By Norman L. Pernick, David R. Hurst &Therese Scheuer
Posted: 12th March 2013 09:00
In a chapter 11 case, a senior claimholder may seek to share recovered property with junior stakeholders, to promote a speedy and cooperative reorganization.  This “gifting” may be allowed under certain circumstances.  Official Unsecured Creditors Comm. v. Stern (In re SPM Mfg. Corp.), 984 F.2d 1305 (1st Cir. 1993) (holding that, in chapter 7 case, secured creditor could gift property to unsecured creditors over objection of priority creditor).  However, the Second and Third Circuits have held that absent consent, “gifting” pursuant to a chapter 11 plan violates the so-called “absolute priority rule.”  Dish Network Corp. v.
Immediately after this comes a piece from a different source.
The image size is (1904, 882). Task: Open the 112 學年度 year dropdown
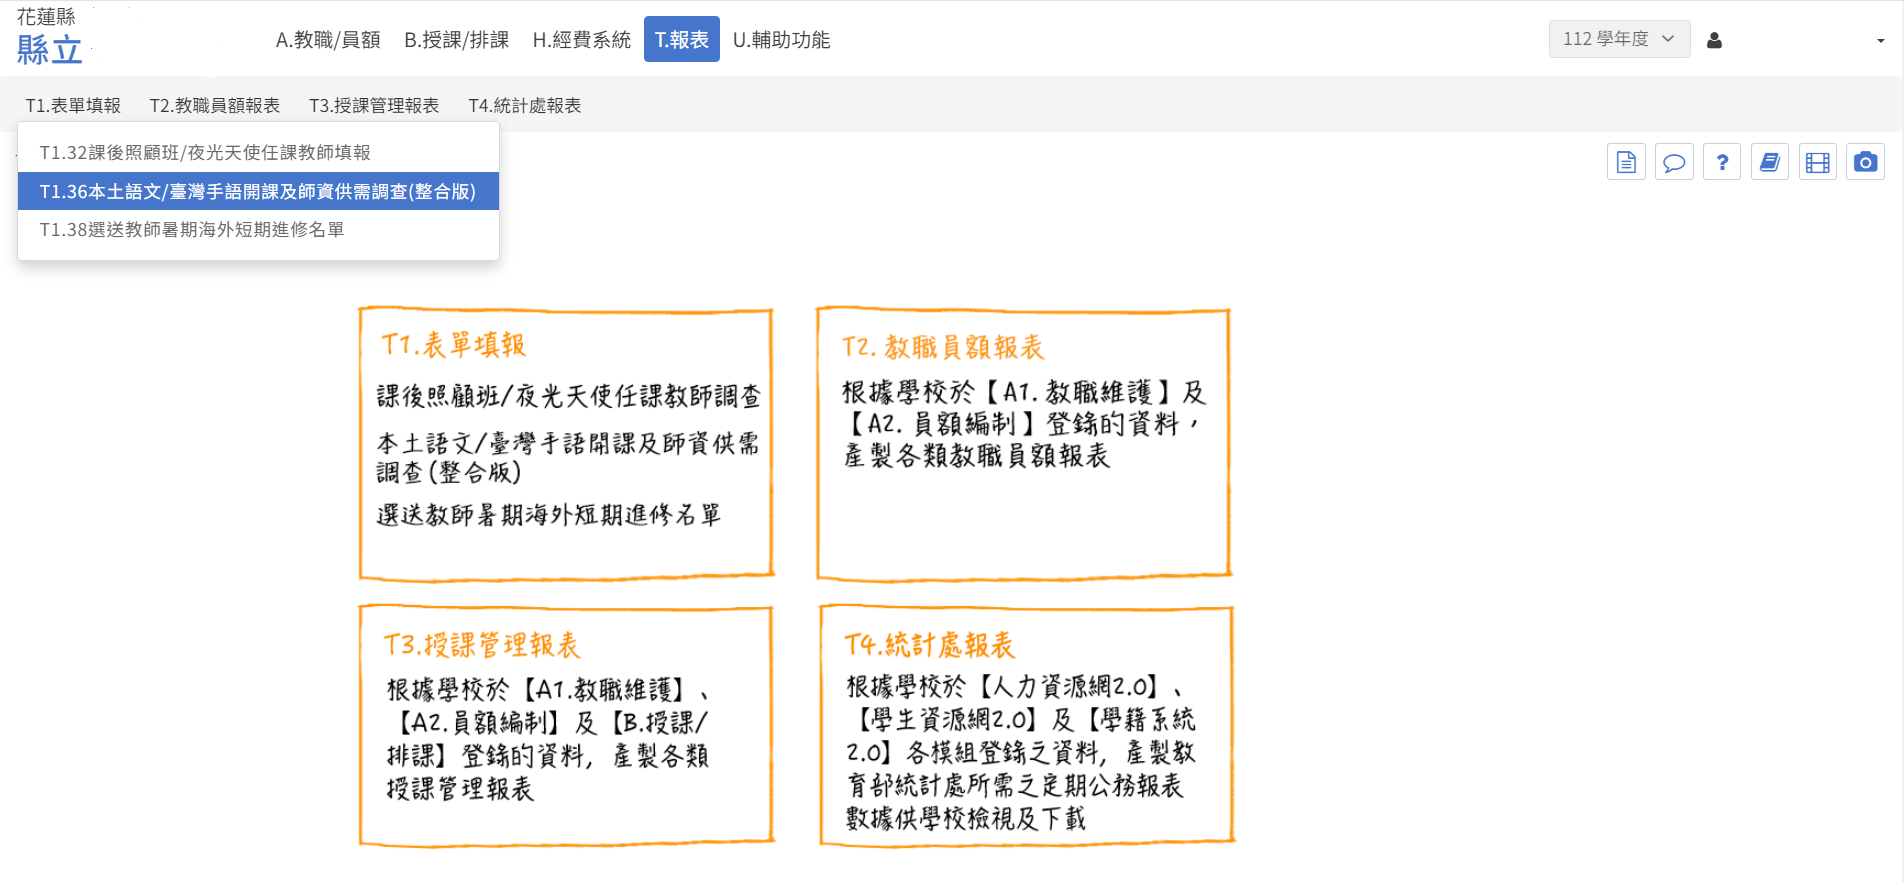pos(1618,39)
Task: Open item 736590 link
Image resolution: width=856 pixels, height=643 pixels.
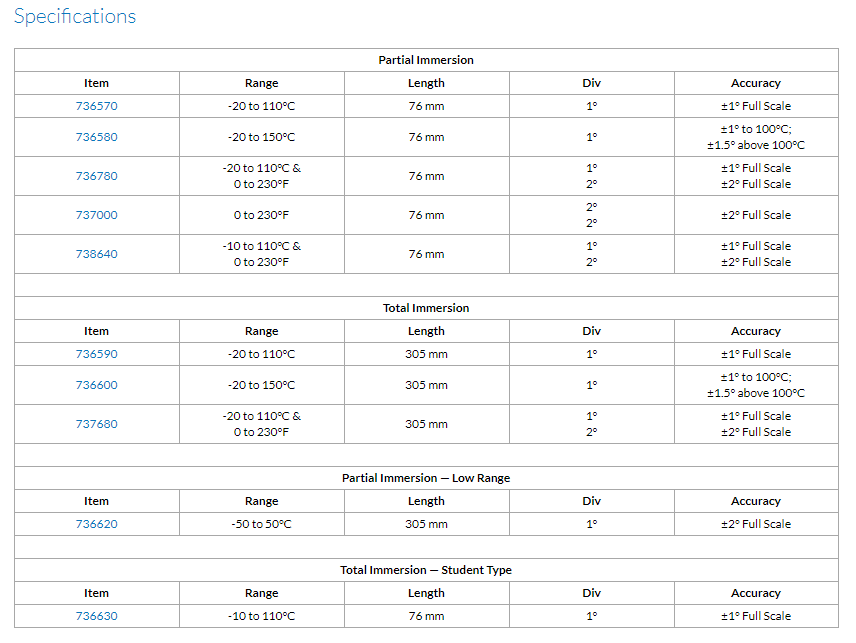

DBSD N. Am., Inc. (In re DBSD N. Am., Inc.), 634 F.3d 79 (2d Cir. 2011); In re Armstrong World Indus., Inc., 432 F.3d 507 (3rd Cir. 2005).
 
Title 11 of the United States Code (the “Bankruptcy Code”) sets forth a waterfall for paying claims and interests.  11 U.S.C. section 507.  Pursuant to the “absolute priority rule” codified in section 1129(b)(2)(B) of the Bankruptcy Code, a chapter 11 plan cannot be confirmed over the vote of a dissenting class of claims unless (i) the dissenting class receives the full value of its claims or (ii) no classes junior to that class receive property under the plan on account of their junior claims or interests.  11 U.S.C. § 1129(b)(2)(B); DBSD, 634 F.3d at 95.  Put simply, unless senior creditors agree otherwise, they must be paid in full before junior stakeholders receive any distribution under a chapter 11 plan.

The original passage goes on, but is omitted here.